Editorial 27.02.10

Editorial ya publicada el 27.02.2010

Escribir una editorial cada semana supone una rutina y un desafío. Implica reflexionar acerca de lo que sucede en nuestro derredor y que nosotros consideramos digno de ser pensado.

Esta semana surge claramente el tema de liderazgo. Desde la decepción y la incredulidad a la esperanza, aquí y allá, los hombres y mujeres que habitamos este planeta necesitamos un líder. Por eso, aquellos que denotan liderazgo, triunfan. No son las ideas, ni los logros, ni la genética las que hacen la diferencia; es un valor intangible que hace de unos líderes y de otros meramente seres muy capaces. Cuando un hombre o una mujer de estas características surge, no hay razones que valgan: el liderazgo prevalece. Cuando no surgen líderes, hay un espacio para otros, personas más corrientes con grandes aptitudes. Pero no son líderes.
La falta de líderes genera un vacío. La caída de un líder genera perplejidad, desconcierto, incredulidad. La construcción de un líder, por el contrario, genera confianza, esperanza, proyectos. La permanencia de un líder dará lugar a los cambios, porque sólo un líder puede vencer la resistencia al cambio de las mayorías. El retiro voluntario de un líder dará lugar a luchas por el poder por el poder mismo. Sin liderazgo, la expresión de los ideales será más difícil; y más aun la concreción de los mismos.

Pero en el fondo, y ni siquiera tanto, los líderes son seres humanos como nosotros. No están exentos de errores, debilidades, pasiones. Estas permanecen generalmente en el plano privado, incluso íntimo. Las virtudes y fortalezas son públicas; son lo que constituyen la cualidad y esencia del liderazgo. Mientras este sea el statu quo, el liderazgo se sostiene. Cuando se quiebra, las consecuencias pueden ser terminantes o relativas. Pero en todo caso, pondrán el acento en el lado humano de esa figura. Esta simple ambivalencia es el talón de Aquiles de cualquier líder; será utilizada por sus enemigos en la primera oportunidad que se presente; generalmente se presenta, porque esos enemigos están atentos. Así como seguidores incondicionales, los líderes tienen enemigos acérrimos.

Por ello ser líder no es sólo cuestión de carisma. No es un asunto cosmético, de apariencia, atracción, discurso. El liderazgo implica hondura y honestidad intelectual, ideales, y un sistema de valores propio, coherente, verosímil. A los líderes se les perdona picardías, pero no mentiras. Ser líder es poner en riesgo la imagen que uno tiene de uno mismo, porque esta es el reflejo de lo que uno, como líder, produce en sus seguidores. No es un espejo. Es una “devolución” transformada por la subjetividad del otro, el que nos percibe. Por eso para que haya liderazgo se precisa aquellos que quieran ser liderados. Una personalidad voluble, llana, conformista, no hace un líder; de esos hay muchos. Líderes, pocos.
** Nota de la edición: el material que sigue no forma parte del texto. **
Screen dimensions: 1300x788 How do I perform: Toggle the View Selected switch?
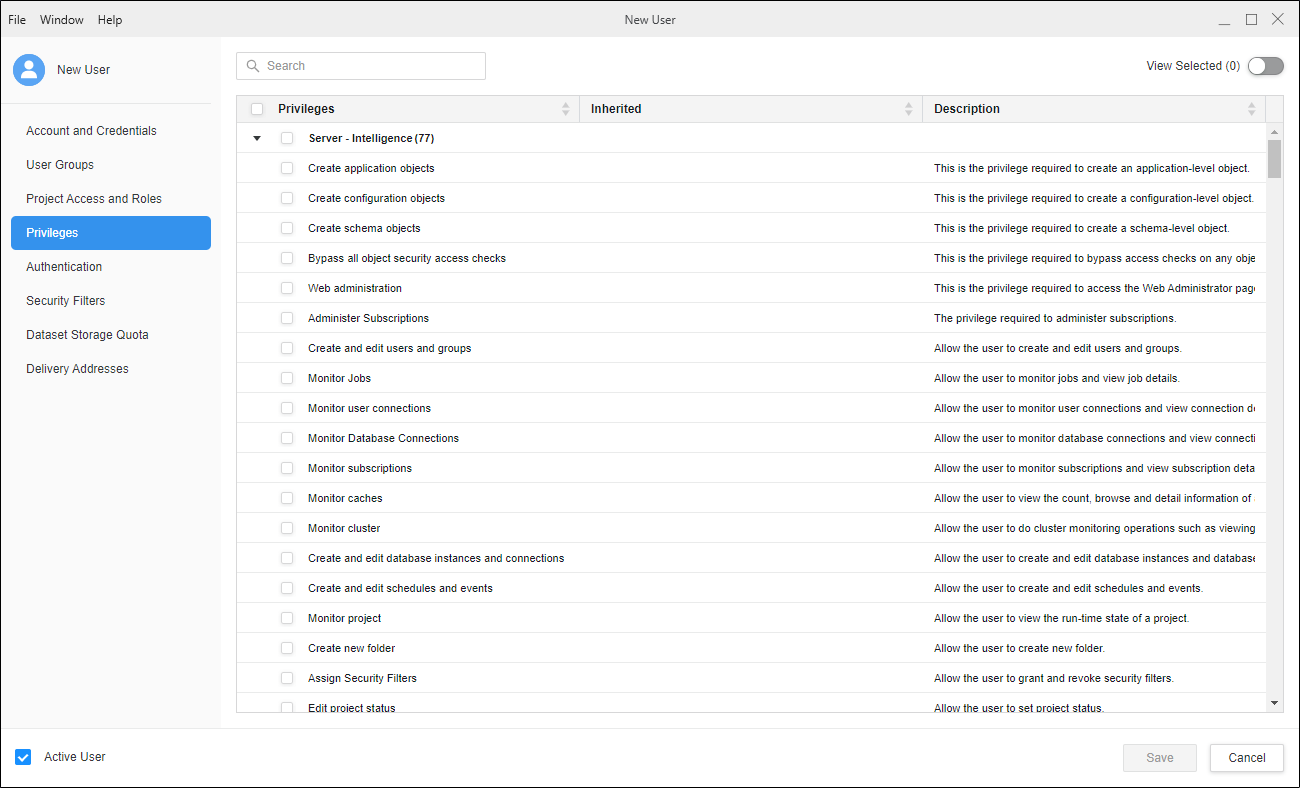pos(1265,66)
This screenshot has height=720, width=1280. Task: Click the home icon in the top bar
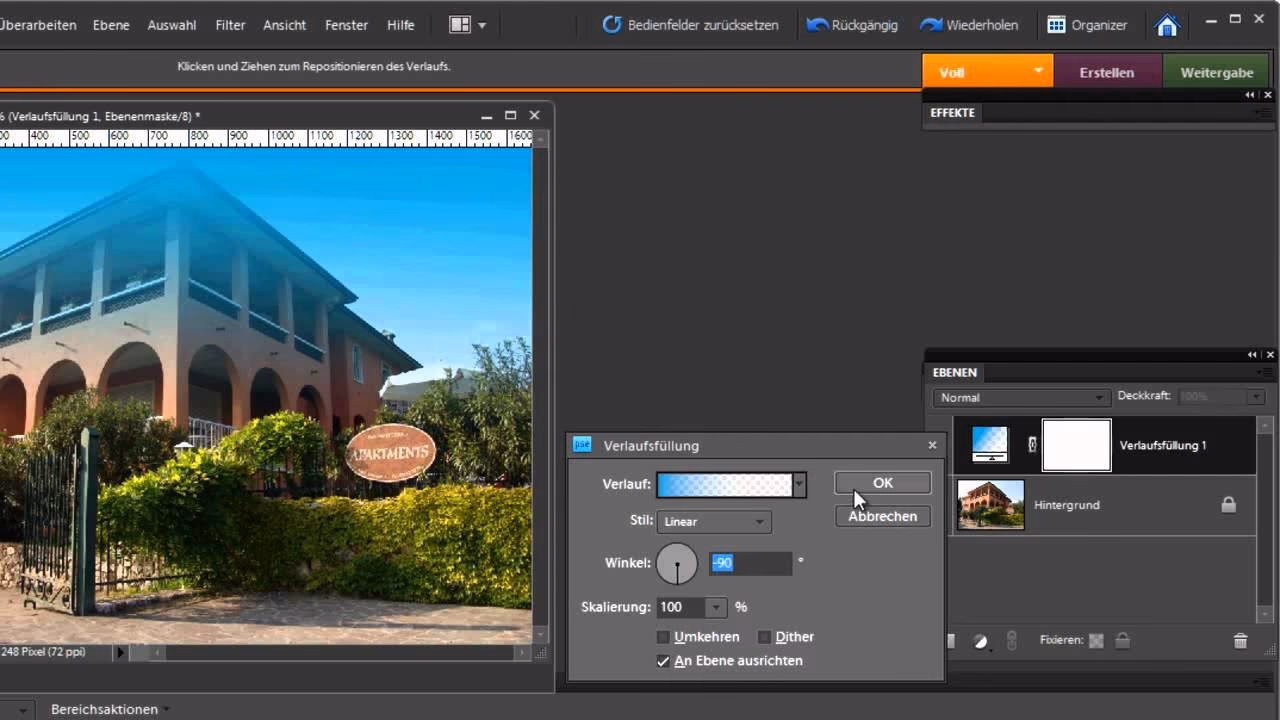pos(1166,25)
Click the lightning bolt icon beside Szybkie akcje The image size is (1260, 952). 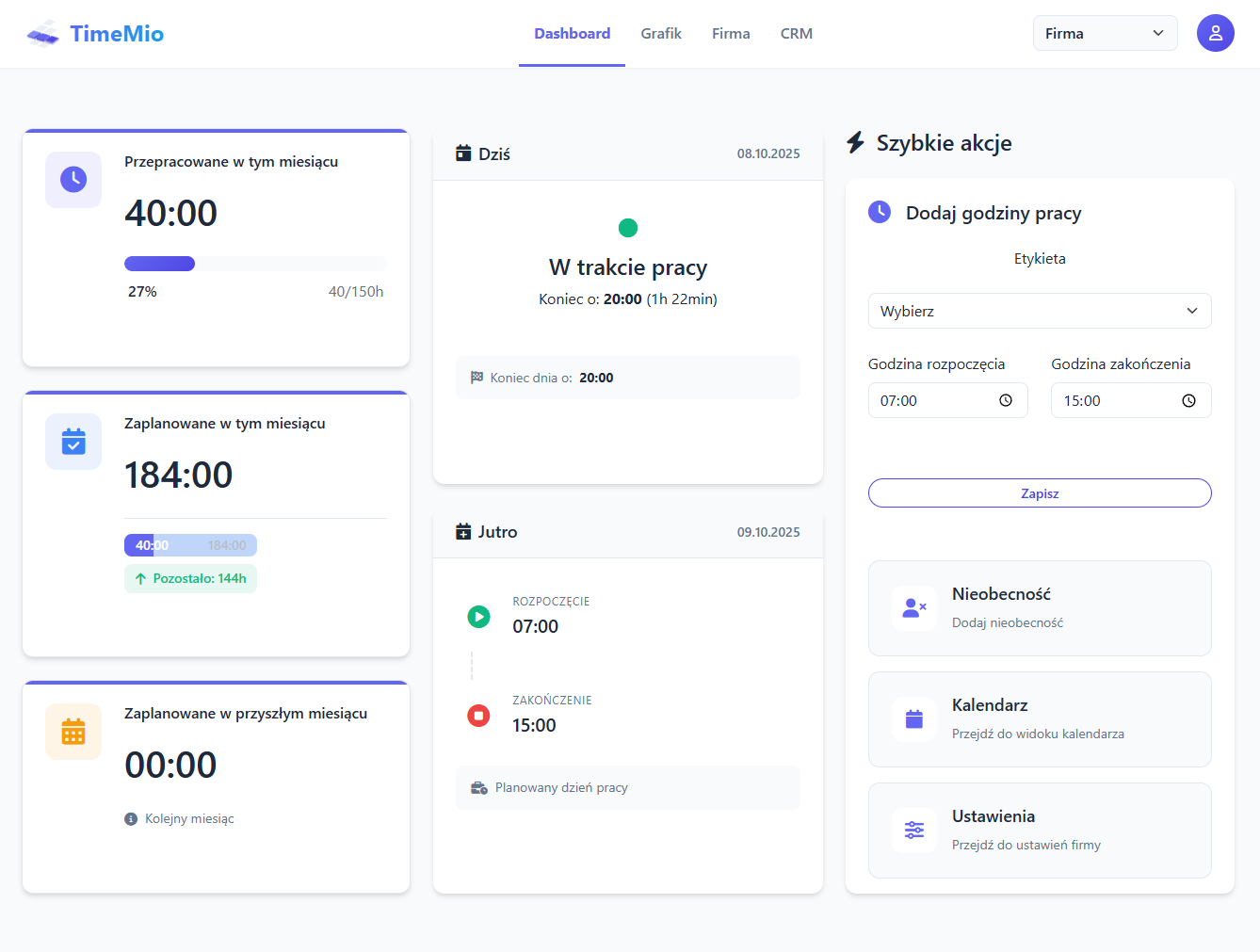click(855, 142)
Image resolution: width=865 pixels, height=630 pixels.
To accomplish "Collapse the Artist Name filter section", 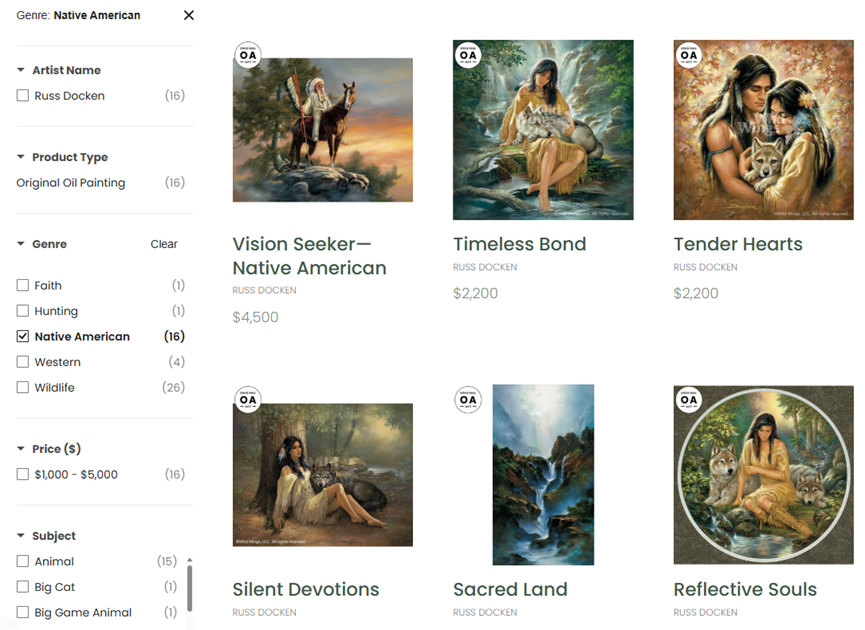I will pos(21,71).
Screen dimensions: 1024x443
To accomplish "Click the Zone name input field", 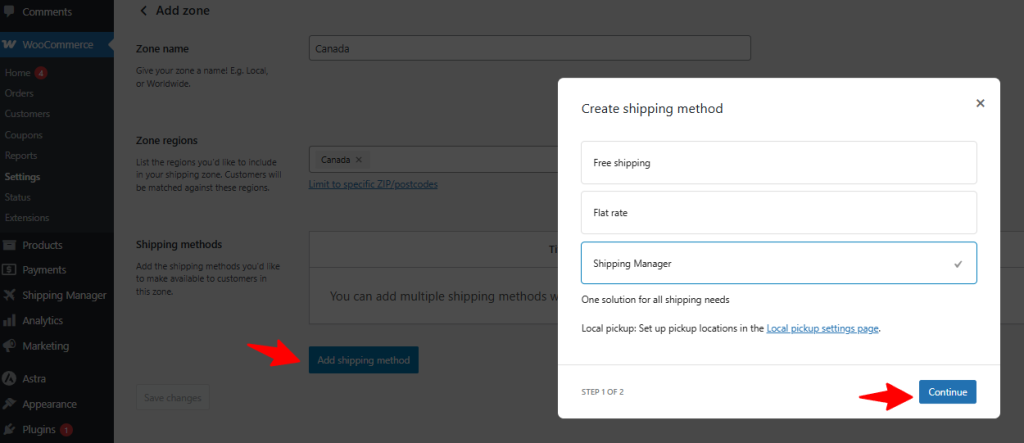I will tap(530, 48).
Podríamos entrar en infinidad de casos de líderes, concretos y reales, con su historia, sus éxitos, sus fracasos. Líderes con nombres propios. Pero queremos evitar nombres propios, justamente por la sensibilidad que ello acarrea. Como dijimos más arriba, somos todos seres humanos regidos por las mismas necesidades. El error es, precisamente, pensar que un líder excede lo humano. Tal vez aquellos que mueren prematuramente consigan este status, muy a pesar suyo. Pero un líder vivo es un líder falible. Esa es la prueba, permanente, de su capacidad de liderar; su vida es una prueba permanente, sus exigencias enormes. Por eso son tan pocos, relativamente.

Cabe una última pregunta: ¿qué responsabilidad nos cabe a nosotros, los liderados? Todos tenemos una tendencia innata a confiar en un líder. Pero a la vez, tenemos la obligación de confiar en nosotros mismos. Nosotros somos la otra mitad del fenómeno. Sin  gente pasible de ser liderada, no hay líderes. El liderazgo lo consagra la gente. El líder consagrado por sí mismo es un dictador. Cuando se genera una confianza colectiva genuina y legítima probablemente surjan líderes duraderos. Cuando la necesidad de liderazgo en realidad resiente el espíritu crítico y curioso de una sociedad determinada, la fragilidad de un líder desnudará las debilidades propias de ese grupo. Como siempre, y en tantos aspectos de la vida, se trata de un sutil equilibrio. En definitiva, la estatura de un líder la damos nosotros mismos. Siempre que él o ella respondan a nuestras expectativas. Es un proceso dinámico y profundamente humano. Somos nosotros con nosotros mismos, proyectados en otro que nos representa y se hace cargo. Cuando no hay un líder, la sociedad debe hacerse cargo. Hasta que surja el próximo.